Journal of Vascular Surgery Cases and Innovative Techniques | 2021
Reply
Abstract
We are grateful for the opportunity to respond to the letter to the editor by Norimatsu and Norimatsu regarding our article, “Lymphaticovenular anastomosis for recurrent cellulitis in a dementia patient with lymphedema,” which described a case of lymphedema in which compression therapy could not be used because of the patient’s dementia. Referring to their study, Norimatsu and Norimatsu suggested the possibility that malnutrition, hypertension, and hyperlipidemia might have contributed to the recurrent cellulitis accompanying lymphedema in our patient. During the treatment period, our patient had had a body mass index of 23 kg/m. The low-density lipoprotein cholesterol level was 111 to 135 mg/dL, and the systolic/ diastolic blood pressure was 90/50 to 130/70 mm Hg. A loss of appetite was not observed. However, the albumin level was only slightly low at 3.0 to 3.6 g/dL. We cannot deny that hypoalbuminemia might have contributed to the recurrence or worsening of cellulitis, and we must acknowledge that the presence of hypoalbuminemia is an unresolved factor.
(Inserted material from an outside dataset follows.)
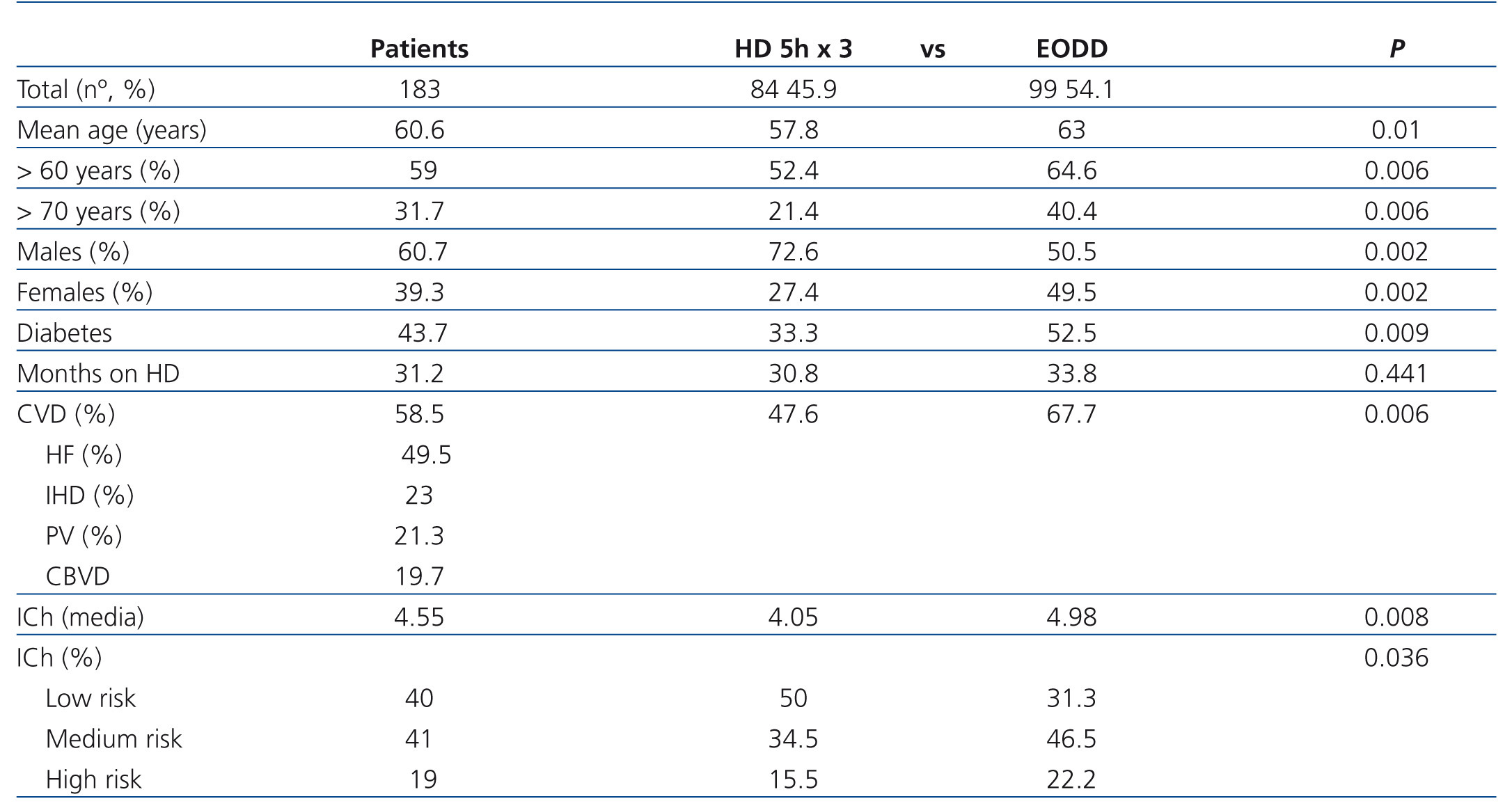
Task: Click the 'CBVD' sub-row label
Action: [77, 576]
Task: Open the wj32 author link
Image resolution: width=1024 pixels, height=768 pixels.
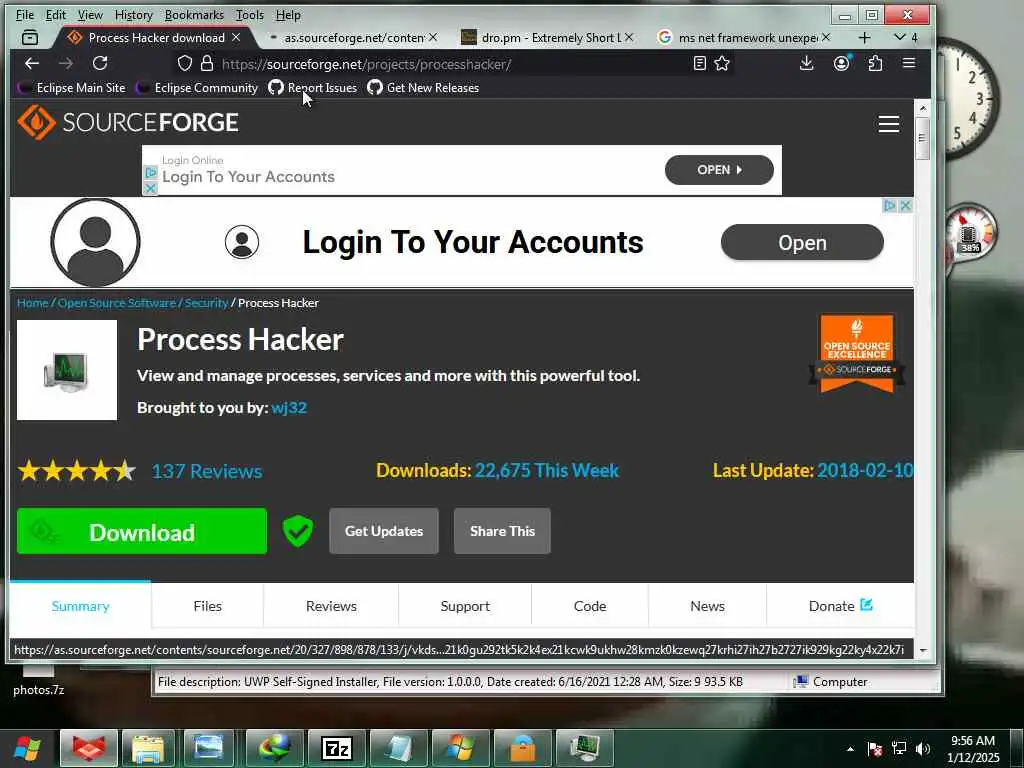Action: 289,408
We planned to monitor the patient’s albumin level carefully and to optimize her nutritional status to help prevent the future recurrence of cellulitis. However, the hypoalbuminemia had persisted after the recurrent cellulitis had resolved. Thus, we believe that the hypoalbuminemia was not the main cause of cellulitis but one of the causes. Recurrent cellulitis can be attributable to many factors, including aging. Recent studies have shown that in elderly people with recurrent cellulitis, aging lymphatic collecting ducts have decreased contraction frequency, decreased systolic lymph flow velocity and pumping activity, and decreased lymphatic vessel density and complexity. Clinical studies using lymphoscintigraphy and indocyanine green fluorescence lymphography have also demonstrated a reduction of lymph drainage with increasing age. In addition, our previous studies revealed that lymphatic vessel transport tended to be delayed in older patients and that lymphaticovenular anastomosis is effective even in older patients with lymphedema. We believe that, in addition to maintaining the albumin levels, maintaining lymphatic transport is important because it plays a key role in the immune function in the limbs.